5.4. SUMMARY | Parallel Computing on Heterogeneous Networks (Wiley Series on Parallel and Distributed Computing)

5.3. MULTIPLE-USER DECENTRALIZED COMPUTER SYSTEM

Unlike MPPs, NoCs are not strongly centralized computer systems. A typical NoC consists of relatively autonomous computers, each of which may be used and administered independently by its users.

5.3.1. Unstable Performance Characteristics

The first implication from the multiple-user decentralized nature of NoCs is that computers that execute a parallel program may be also used for other computations and be involved in other communications. In this case the real performance of processors and communication links can dynamically change depending on the external computations and communications.

Therefore a good parallel program for a NoC must be sensitive to such dynamic variations of its workload. In such a program, computations and communications are distributed across the NoC in accordance to the actual performance at the moment of execution of the program.
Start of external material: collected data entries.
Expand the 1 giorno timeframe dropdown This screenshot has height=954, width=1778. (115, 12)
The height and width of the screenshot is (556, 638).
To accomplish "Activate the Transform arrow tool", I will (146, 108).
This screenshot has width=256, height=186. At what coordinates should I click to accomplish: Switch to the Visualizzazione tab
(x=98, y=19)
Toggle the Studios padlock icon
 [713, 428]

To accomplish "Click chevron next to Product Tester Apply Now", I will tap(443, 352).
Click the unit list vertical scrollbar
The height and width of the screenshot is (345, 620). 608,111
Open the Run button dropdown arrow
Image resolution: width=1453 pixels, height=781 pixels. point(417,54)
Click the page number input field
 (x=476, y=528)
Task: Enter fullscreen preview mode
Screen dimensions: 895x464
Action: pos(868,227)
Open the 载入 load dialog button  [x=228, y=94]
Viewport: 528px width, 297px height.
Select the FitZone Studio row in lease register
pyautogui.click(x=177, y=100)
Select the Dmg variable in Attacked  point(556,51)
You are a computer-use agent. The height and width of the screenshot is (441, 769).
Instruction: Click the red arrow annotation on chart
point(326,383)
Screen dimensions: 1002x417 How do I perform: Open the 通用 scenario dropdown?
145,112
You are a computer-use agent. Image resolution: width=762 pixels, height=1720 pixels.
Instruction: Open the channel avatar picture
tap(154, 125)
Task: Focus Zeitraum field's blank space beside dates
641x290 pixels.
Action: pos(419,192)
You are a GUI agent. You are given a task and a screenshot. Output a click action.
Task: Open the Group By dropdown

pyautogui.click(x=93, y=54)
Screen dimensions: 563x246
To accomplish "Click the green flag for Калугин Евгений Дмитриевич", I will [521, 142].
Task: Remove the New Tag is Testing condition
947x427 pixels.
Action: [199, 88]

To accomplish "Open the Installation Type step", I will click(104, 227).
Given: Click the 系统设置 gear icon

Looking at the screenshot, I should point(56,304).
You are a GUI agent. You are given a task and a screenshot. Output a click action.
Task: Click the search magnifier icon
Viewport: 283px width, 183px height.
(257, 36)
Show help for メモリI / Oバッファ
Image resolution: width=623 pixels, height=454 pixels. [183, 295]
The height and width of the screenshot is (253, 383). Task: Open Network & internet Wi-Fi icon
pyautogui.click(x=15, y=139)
5.3.2. High Probability of Resource Failures

Fault tolerance is not a primary problem for parallel applications running on MPPs. The probability of unexpected resource failures in a centralized dedicated parallel computer system is quite small. But this probability reaches much higher figures for NoCs. First, any single computer in an NoC may be switched off or rebooted unexpectedly for other users in the NoC. The same may happen with any other resource in the NoC. Second, not all building elements of the common NoC as well as interaction between different elements are equally reliable. These characteristics make fault tolerance a desirable feature for parallel applications that run on NoCs, and the longer the execution time of the application is, the more important the feature becomes.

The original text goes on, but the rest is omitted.